*Task to carry out*: Copy exactly the stretch of lines from the one holding "Task: Enable the Invert filter checkbox" through the last line of the data below, inclusive. Leave out pictures.

*Available data*:

*** Begin section ***

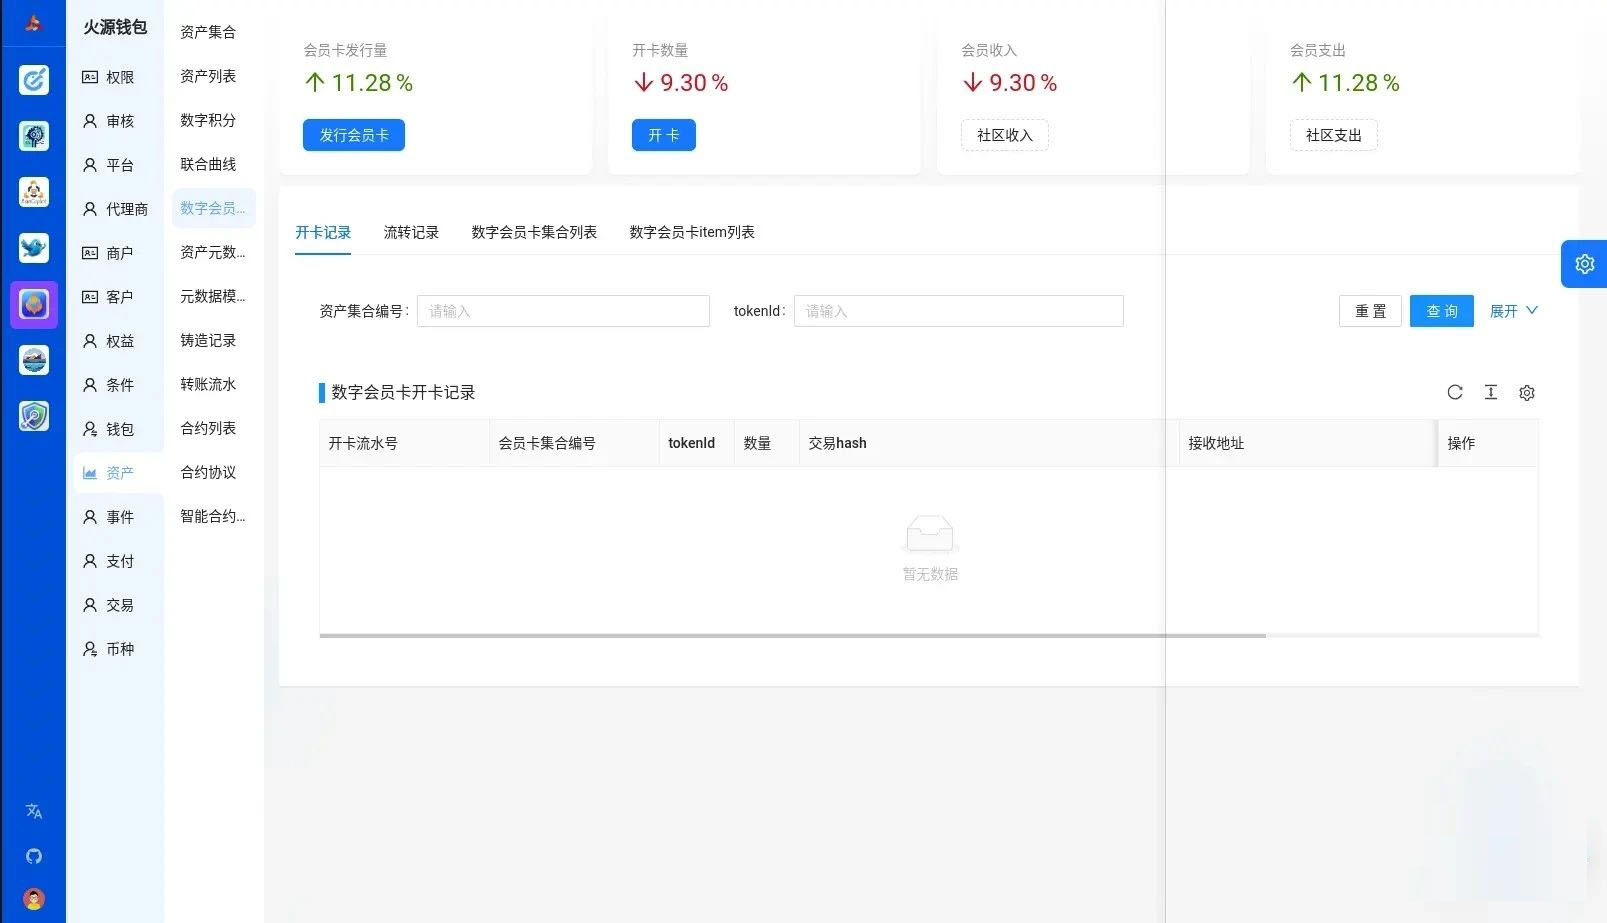Image resolution: width=1607 pixels, height=923 pixels.
Task: Expand the 展开 search filters
Action: pos(1513,311)
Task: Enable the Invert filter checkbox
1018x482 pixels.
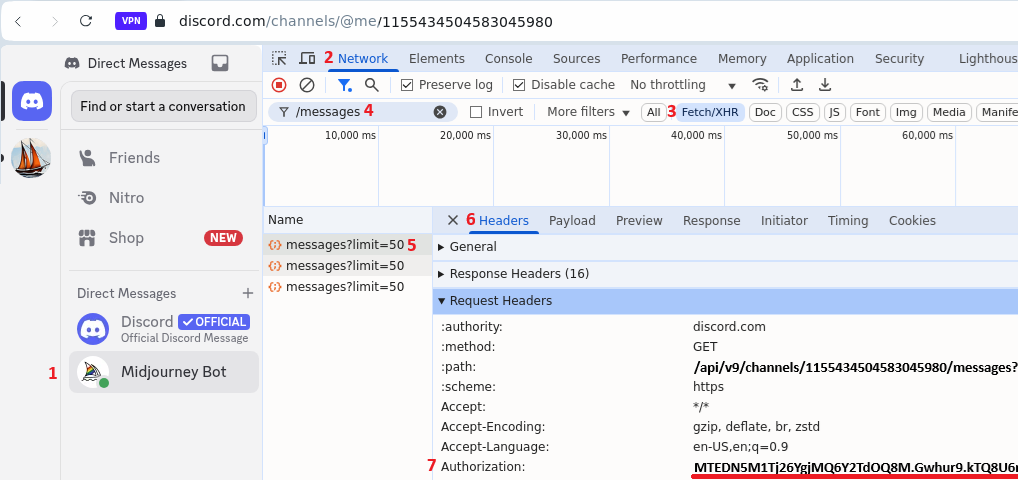Action: (476, 112)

*** End section ***

*Task output*:
Task: Enable the Invert filter checkbox
1018x482 pixels.
Action: (476, 112)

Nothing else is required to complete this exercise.